Except for the 1999 and 2001 editions, the Open de France has been played undiscontinuously at Le Golf National, a property of the French golf federation. Its host course, the famed “Albatros”, will be the stage of the 2018 Ryder Cup. Find out more about this success story
Le Golf National opened on 5 October 1990, but the idea of its creation dates back to 1985. At the time, golf course designer Hubert Chesneau was the executive director ot the Fédération française de golf. He remembers: “I first imagined and talked about building what would become Le Golf National just a few days prior to a massive heart surgery. I had a two-day break before going to the hospital. I attended the Open de France and was forced to admit that our golf courses were no longer adapted to an increasing number of spectators. I talked a lot about it to ffgolf president Claude-Roger Cartier. He and the board agreed to my project of building a federal center for both training and competition, a true golf stadium adapted to hosting big tournaments.”

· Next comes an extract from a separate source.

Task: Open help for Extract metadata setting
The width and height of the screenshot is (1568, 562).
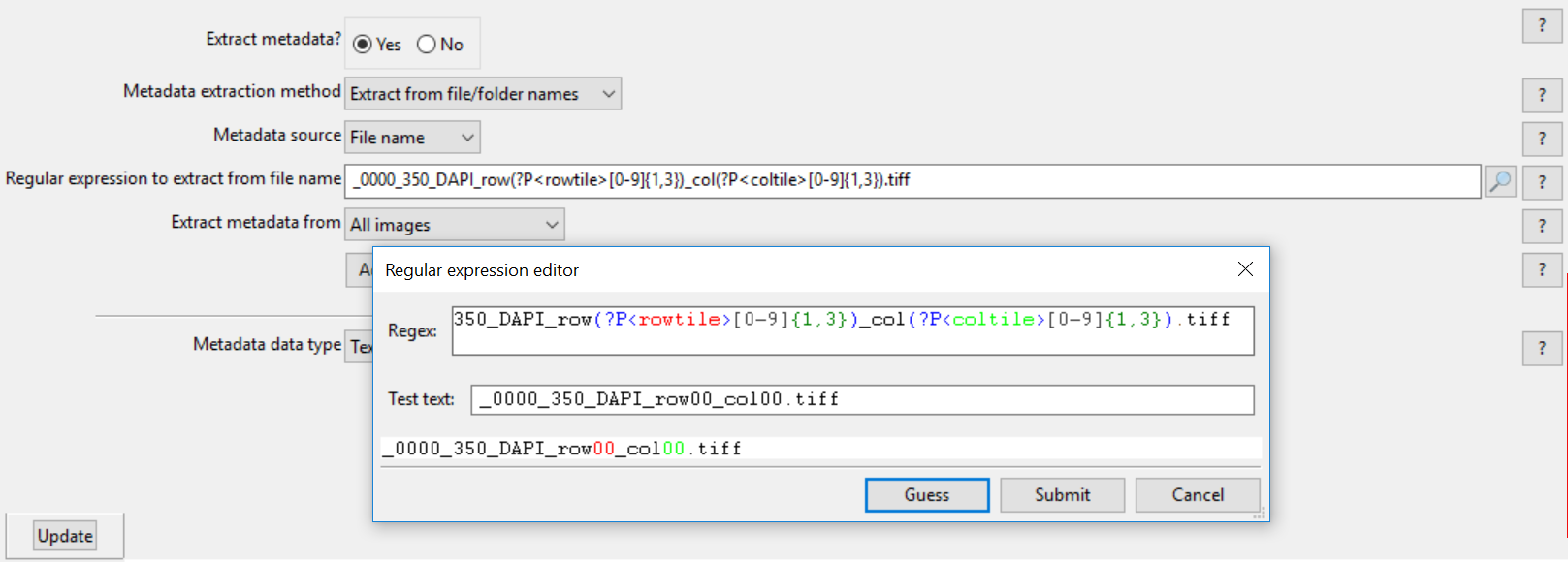Action: point(1541,26)
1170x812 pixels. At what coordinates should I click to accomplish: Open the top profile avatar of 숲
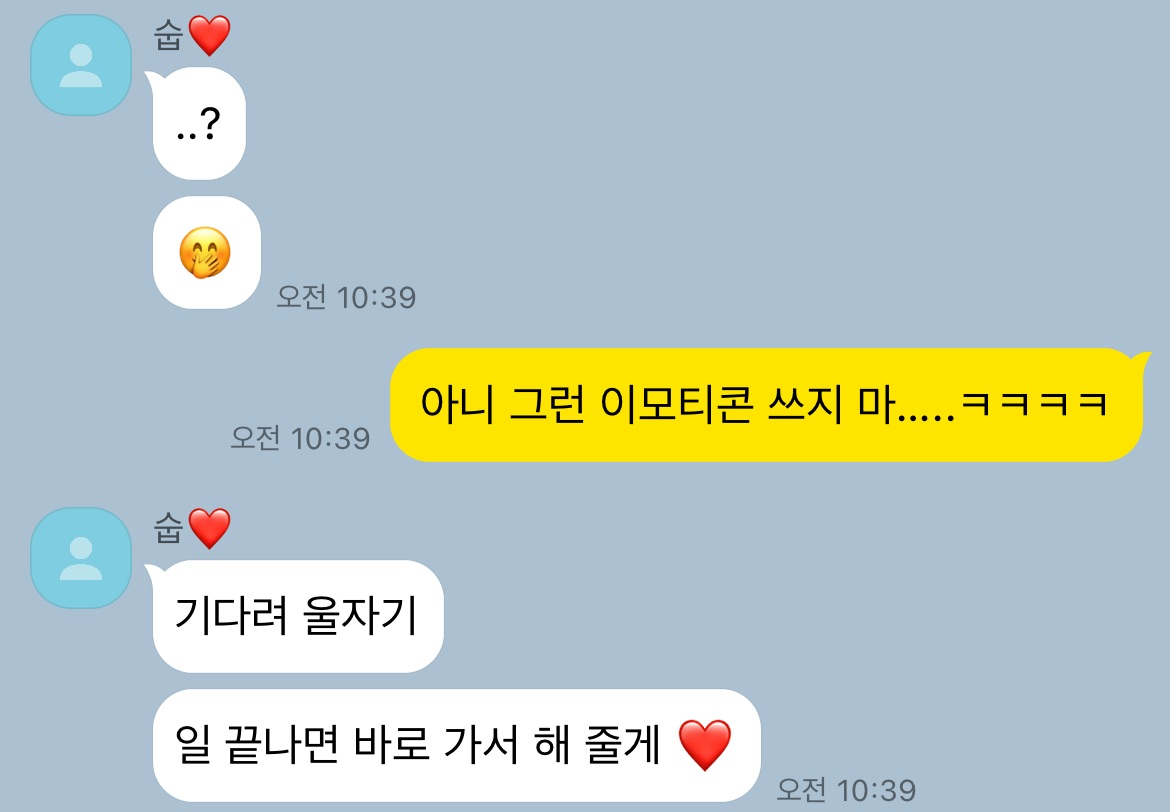(81, 65)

Chesneau had his sights set on a piece of land “without topographic or geographic constraints” so he could design, as on a blank sheet, the stadium he had in mind: a world-class championship course equipped with facilities for players, sponsors, fans and media. It would play host for the Open de France every year, as well as other important professional or amateur events. The French golf federation found a perfect site in the urban area of Saint-Quentin-en-Yvelines to build what would become the golfing equivalent of Clairefontaine and Marcoussis, the training centres for the French football and rugby national teams respectively. The sole difference, but a big one: all year long, anyone can play there. Today, three courses -including the famous Albatros- representing 45 golf holes are on operation.
All praise the Albatros
“How the indented users of a golf course will react when they first play it is the architect's nightmare. Just like a theatre, he has to wait until the premiere is over to be sure of the result, as far as acoustics, stage, lights and actors reaction are concerned,” says Chesneau. He felt just like that during the first round of the 1991 Open de France, until by the end of a cold and cloudy morning British superstar Nick Faldo finished his round. Walking off the 18th green, the Englishman said: “tough but fair”. At that moment, Chesneau knew he had succeeded. Since then, the Albatros' reputation has never been questioned. Quite the contrary: the best players in the world are unanimous about the quality of this layout, which main features are intimidating water hazards, large bunkers, narrow and undulating fairways surrounded by thick rough. It is no surprise that more and more of the world's top golfers play the Open de France, and no surprise either that Le Golf National was chosen as the 2018 Ryder Cup venue.